- Excerpted data

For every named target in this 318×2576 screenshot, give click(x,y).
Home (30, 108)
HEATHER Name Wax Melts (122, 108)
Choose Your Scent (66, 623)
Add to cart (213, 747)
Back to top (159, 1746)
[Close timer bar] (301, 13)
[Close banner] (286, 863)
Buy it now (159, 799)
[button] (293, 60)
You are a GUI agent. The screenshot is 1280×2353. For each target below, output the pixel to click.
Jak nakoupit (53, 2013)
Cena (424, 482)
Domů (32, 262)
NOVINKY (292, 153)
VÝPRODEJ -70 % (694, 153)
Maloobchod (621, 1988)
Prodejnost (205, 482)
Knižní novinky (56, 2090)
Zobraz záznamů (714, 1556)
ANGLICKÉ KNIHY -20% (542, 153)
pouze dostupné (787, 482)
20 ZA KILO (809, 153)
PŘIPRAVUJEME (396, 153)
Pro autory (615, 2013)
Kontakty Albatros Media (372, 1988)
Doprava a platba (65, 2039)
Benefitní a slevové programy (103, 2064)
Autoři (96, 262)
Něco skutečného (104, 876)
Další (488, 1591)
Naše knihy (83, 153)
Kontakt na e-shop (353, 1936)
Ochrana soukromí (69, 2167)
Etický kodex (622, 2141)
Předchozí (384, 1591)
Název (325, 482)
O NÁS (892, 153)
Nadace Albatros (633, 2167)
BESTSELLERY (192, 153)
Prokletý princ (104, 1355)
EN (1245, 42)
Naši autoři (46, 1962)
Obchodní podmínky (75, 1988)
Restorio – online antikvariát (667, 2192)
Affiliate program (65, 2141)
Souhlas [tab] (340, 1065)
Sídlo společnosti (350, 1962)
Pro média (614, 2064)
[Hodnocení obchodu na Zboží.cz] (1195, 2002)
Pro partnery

- What you are asked to do
Only lines with the word "target" are wanted. Find and copy them from the records above.

- Answer section
For every named target in this 318×2576 screenshot, give click(x,y).
You are a GUI agent. The screenshot is 1280×2353. For each target below, output the pixel to click.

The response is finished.